◆ Work item ◆
Having located the line with "Task: Click the printer", repeat it and all remaining lines of the records exactly. Pictures do not belong in the answer.

(Pixel coordinate grounding data)
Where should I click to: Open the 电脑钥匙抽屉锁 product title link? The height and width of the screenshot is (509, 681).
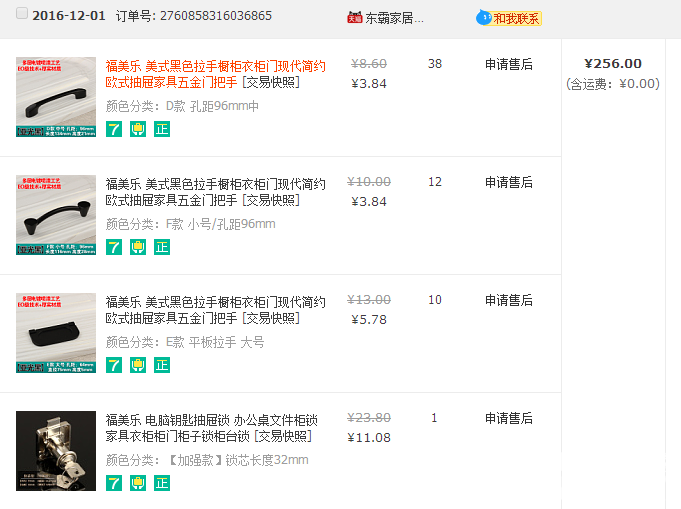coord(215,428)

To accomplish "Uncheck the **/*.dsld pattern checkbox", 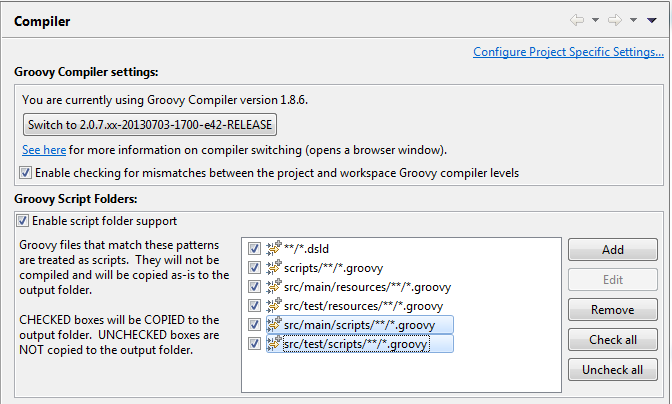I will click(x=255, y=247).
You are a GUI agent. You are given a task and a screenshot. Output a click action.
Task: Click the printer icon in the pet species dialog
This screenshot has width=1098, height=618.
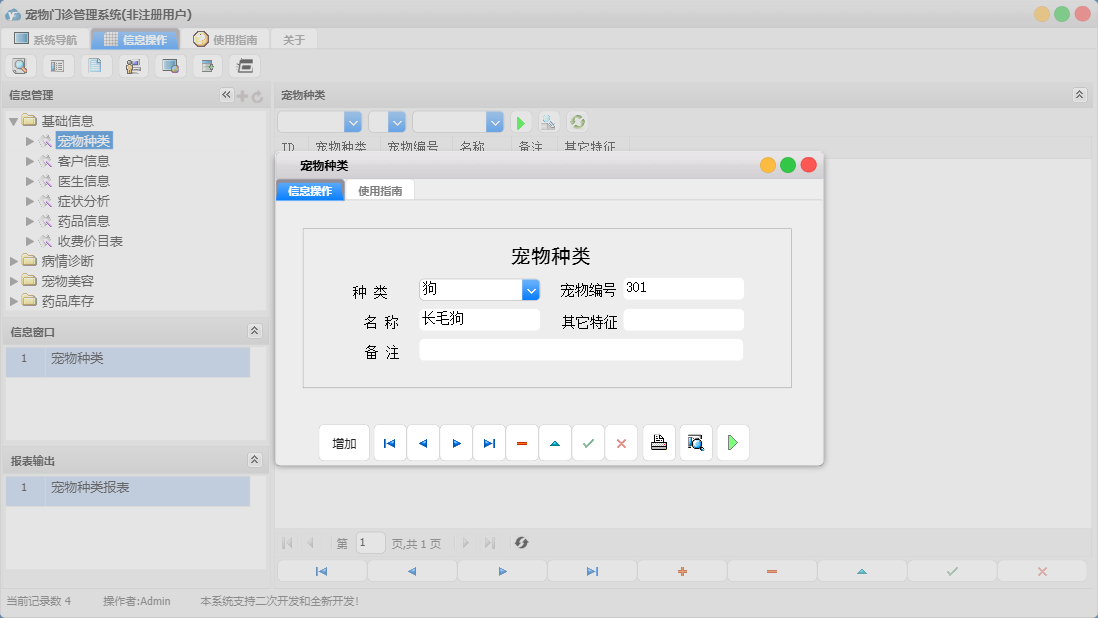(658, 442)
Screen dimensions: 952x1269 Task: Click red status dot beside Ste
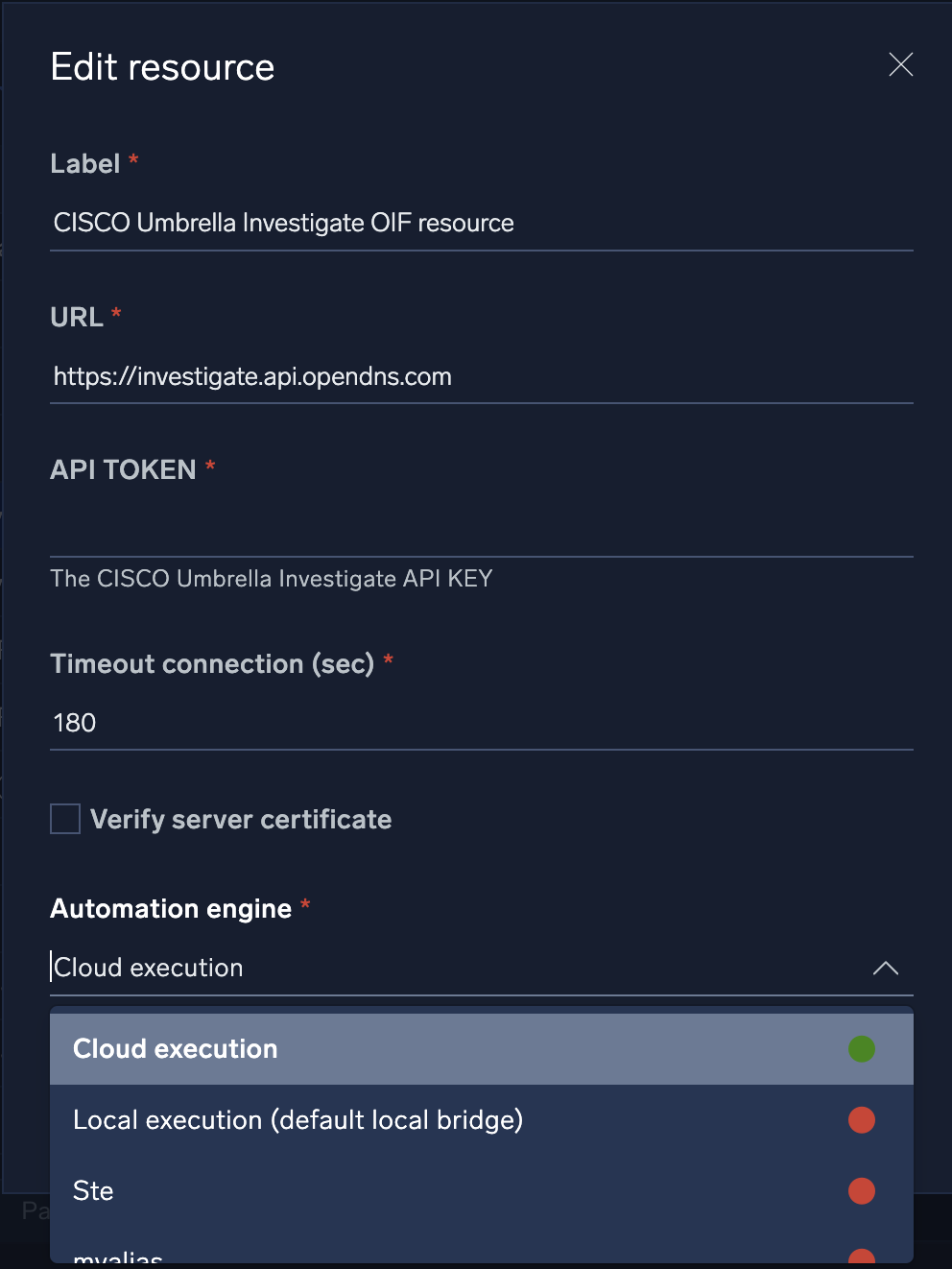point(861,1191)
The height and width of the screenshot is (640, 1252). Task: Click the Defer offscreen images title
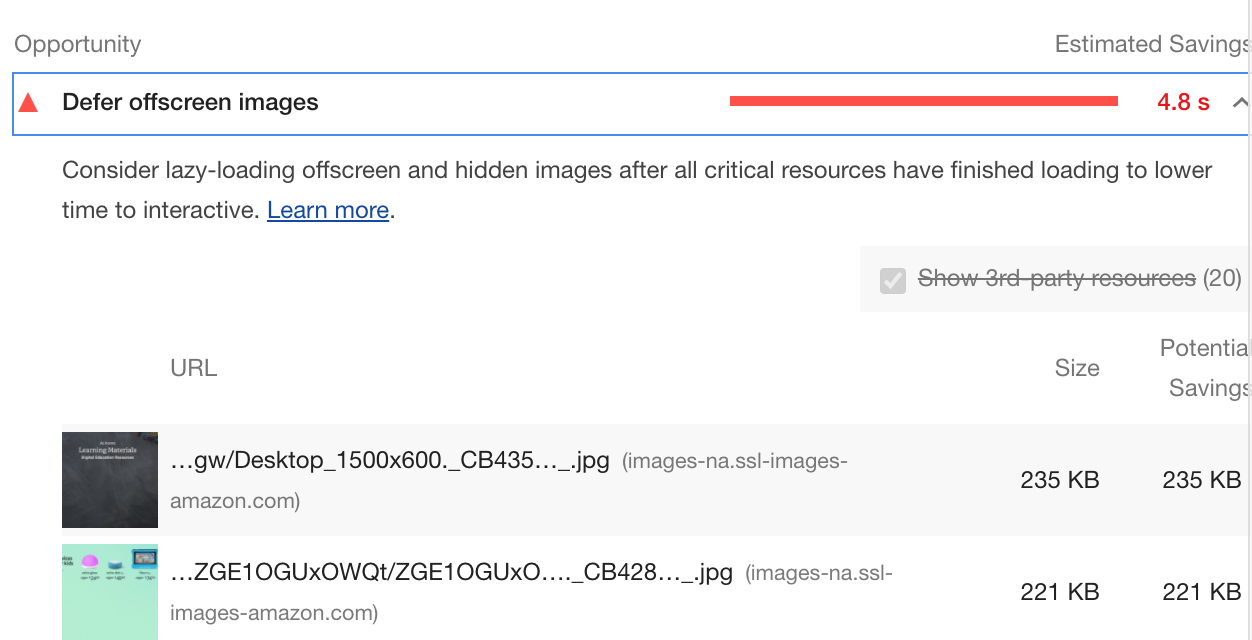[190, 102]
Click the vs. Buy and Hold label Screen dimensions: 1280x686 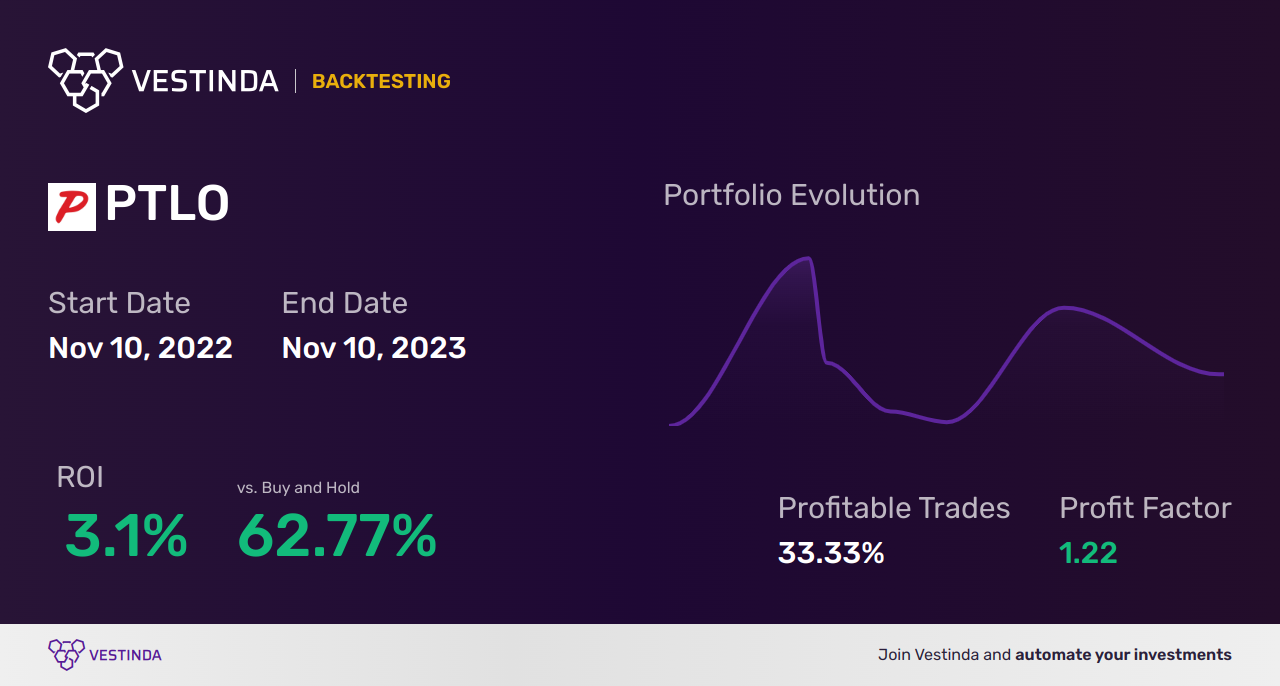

◆ Result ◆
Task: Click the printer icon in the pet species dialog
This screenshot has width=1098, height=618.
(658, 442)
Screen dimensions: 952x1269 Task: Click red status dot beside Ste
point(861,1191)
The height and width of the screenshot is (640, 1252). Task: Click the Defer offscreen images title
[190, 102]
Click the vs. Buy and Hold label Screen dimensions: 1280x686 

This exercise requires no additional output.